** Opening Entries provided block **
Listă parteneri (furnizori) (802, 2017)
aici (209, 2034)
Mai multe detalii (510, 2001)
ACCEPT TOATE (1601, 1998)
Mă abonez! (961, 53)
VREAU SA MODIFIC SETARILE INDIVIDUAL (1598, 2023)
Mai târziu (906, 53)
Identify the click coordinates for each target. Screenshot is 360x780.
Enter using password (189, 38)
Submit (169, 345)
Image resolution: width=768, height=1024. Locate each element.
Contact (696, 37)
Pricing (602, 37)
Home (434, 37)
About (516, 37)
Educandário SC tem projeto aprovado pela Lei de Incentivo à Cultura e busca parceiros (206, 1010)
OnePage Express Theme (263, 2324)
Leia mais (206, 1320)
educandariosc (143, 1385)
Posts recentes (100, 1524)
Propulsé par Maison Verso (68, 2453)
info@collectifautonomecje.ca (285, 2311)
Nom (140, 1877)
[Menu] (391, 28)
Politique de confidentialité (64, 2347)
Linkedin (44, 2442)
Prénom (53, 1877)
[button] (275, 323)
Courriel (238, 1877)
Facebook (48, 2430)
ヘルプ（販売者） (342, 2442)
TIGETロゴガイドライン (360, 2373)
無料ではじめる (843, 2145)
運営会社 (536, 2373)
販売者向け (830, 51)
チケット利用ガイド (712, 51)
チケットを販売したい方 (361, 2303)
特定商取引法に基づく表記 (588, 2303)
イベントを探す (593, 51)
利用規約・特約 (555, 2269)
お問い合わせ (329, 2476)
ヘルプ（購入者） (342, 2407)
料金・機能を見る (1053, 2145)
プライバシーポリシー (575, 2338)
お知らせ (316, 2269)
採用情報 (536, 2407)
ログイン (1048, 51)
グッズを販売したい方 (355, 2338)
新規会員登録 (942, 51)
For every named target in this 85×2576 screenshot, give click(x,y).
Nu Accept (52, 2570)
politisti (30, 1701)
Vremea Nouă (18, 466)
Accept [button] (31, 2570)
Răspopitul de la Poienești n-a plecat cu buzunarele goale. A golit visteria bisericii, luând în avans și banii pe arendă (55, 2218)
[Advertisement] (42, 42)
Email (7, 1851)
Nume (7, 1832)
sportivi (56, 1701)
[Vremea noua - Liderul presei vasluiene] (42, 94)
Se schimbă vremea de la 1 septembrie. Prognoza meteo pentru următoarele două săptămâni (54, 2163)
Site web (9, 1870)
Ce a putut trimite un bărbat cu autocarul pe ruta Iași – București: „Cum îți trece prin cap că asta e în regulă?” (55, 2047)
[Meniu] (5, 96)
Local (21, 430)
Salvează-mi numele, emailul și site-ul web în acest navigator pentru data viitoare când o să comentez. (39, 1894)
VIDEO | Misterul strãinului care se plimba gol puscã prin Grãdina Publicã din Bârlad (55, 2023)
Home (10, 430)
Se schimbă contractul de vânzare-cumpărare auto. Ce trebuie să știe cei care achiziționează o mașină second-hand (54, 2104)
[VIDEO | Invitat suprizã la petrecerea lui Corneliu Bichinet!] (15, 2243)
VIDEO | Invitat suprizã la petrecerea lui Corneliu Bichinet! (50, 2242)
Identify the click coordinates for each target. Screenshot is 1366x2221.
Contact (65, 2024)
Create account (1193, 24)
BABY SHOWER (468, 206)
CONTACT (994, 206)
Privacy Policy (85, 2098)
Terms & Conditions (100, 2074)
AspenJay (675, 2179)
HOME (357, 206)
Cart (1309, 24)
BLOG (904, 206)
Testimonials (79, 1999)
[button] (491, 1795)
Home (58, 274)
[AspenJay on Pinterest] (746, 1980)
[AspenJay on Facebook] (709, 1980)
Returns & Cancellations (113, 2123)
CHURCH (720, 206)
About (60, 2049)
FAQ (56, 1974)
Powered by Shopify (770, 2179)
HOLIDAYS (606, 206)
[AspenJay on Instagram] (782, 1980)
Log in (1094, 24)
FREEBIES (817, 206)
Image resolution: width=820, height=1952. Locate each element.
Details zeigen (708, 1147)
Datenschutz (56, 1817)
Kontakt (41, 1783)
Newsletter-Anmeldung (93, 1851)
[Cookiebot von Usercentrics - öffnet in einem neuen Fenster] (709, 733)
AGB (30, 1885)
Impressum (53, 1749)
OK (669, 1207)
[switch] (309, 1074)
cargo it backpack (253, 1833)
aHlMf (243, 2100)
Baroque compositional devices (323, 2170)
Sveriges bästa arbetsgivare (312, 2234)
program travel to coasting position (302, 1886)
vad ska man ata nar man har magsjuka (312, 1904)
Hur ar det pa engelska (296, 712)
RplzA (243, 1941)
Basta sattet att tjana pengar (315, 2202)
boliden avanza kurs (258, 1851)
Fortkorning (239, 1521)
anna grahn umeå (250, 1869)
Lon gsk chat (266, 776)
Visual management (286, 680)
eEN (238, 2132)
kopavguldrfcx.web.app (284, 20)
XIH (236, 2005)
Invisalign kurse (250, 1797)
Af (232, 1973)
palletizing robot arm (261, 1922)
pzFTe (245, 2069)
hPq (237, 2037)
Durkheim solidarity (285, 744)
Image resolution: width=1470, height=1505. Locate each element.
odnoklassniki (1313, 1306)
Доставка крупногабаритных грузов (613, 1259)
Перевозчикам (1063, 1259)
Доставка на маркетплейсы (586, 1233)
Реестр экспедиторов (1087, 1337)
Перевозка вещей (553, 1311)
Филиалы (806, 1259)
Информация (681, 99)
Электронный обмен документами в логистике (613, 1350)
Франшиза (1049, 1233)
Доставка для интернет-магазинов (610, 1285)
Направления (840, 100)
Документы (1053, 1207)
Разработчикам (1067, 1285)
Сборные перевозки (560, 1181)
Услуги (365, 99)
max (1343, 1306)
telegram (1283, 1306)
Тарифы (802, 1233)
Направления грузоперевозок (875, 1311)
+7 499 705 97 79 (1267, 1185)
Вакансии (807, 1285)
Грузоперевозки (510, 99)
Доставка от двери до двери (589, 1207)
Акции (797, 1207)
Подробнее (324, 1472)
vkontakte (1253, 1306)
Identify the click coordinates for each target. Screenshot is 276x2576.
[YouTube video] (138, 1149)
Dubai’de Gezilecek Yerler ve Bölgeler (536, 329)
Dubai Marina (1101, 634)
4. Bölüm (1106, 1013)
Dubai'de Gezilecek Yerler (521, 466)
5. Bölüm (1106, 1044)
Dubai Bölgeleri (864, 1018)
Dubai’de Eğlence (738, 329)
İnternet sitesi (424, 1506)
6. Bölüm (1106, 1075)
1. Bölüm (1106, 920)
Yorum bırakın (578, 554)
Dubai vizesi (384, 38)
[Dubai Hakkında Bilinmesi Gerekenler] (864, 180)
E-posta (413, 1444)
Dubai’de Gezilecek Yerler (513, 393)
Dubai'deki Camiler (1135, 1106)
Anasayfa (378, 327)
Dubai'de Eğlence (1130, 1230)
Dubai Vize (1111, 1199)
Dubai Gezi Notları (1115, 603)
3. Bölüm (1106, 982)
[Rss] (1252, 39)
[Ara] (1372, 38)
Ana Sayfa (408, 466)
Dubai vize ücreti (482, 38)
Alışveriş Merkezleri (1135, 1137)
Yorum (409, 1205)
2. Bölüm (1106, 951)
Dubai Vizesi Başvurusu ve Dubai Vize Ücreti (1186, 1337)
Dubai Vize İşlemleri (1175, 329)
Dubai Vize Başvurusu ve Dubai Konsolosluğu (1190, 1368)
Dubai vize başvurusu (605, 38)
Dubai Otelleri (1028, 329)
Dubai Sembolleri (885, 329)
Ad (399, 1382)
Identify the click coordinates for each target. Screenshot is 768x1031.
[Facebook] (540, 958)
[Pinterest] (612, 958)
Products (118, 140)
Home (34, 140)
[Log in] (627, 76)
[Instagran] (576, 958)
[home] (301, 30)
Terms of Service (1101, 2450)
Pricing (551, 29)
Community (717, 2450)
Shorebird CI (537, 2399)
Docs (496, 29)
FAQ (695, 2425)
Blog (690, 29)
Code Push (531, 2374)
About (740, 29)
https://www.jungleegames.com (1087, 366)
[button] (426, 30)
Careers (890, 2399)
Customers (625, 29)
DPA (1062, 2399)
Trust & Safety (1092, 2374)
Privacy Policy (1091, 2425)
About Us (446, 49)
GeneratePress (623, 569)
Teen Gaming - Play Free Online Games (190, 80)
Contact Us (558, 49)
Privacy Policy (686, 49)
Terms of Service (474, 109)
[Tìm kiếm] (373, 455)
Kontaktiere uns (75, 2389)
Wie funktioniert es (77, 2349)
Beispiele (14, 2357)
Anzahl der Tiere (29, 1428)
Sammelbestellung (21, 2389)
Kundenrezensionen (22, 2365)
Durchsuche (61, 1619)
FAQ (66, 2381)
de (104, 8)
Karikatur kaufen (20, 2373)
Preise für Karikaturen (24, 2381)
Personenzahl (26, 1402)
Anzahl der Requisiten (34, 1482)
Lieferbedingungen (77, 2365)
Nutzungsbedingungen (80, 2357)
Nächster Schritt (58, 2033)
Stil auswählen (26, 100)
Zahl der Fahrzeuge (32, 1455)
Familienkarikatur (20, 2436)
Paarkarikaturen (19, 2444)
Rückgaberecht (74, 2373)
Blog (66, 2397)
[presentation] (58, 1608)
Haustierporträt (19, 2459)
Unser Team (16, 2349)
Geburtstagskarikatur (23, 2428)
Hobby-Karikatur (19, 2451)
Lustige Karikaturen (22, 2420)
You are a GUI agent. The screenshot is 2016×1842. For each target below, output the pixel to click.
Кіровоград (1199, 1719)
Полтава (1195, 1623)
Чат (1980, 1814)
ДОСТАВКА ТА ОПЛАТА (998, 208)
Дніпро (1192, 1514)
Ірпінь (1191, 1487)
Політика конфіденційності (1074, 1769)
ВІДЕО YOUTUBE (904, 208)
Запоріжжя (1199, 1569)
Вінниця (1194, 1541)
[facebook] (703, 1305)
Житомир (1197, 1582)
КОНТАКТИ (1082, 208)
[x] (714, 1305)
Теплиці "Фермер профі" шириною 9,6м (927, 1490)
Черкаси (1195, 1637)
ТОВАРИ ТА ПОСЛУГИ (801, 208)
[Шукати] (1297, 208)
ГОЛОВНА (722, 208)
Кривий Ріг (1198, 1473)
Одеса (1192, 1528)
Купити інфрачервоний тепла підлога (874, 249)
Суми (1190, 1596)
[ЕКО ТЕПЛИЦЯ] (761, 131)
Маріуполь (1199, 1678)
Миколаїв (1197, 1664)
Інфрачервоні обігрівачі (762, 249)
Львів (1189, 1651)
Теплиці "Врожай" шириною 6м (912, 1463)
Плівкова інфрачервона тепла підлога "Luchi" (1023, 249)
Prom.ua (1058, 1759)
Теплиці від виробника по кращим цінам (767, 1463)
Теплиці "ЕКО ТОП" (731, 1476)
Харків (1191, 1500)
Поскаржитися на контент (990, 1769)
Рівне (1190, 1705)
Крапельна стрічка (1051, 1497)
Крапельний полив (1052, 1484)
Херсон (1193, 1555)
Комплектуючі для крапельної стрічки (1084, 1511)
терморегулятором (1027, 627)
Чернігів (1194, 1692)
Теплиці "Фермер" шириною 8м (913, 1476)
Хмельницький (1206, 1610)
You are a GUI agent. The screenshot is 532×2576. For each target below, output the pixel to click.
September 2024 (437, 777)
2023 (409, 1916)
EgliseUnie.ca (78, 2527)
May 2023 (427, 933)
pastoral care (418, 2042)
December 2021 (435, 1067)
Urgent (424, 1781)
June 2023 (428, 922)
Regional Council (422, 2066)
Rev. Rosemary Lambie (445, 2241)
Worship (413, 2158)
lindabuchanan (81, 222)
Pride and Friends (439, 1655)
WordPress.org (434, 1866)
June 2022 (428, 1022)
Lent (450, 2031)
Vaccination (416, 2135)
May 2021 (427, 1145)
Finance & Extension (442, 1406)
** Closing Entries provided block **
[Your task]
Repeat word for word the lines above that run from the line containing "VREAU SA MODIFIC" through the line containing "Image resolution: width=768, height=1024.", both ends included, and nothing else.

[Written response]
VREAU SA MODIFIC SETARILE INDIVIDUAL (1598, 2023)
Mai târziu (906, 53)
Identify the click coordinates for each target. Screenshot is 360x780.
Enter using password (189, 38)
Submit (169, 345)
Image resolution: width=768, height=1024. Locate each element.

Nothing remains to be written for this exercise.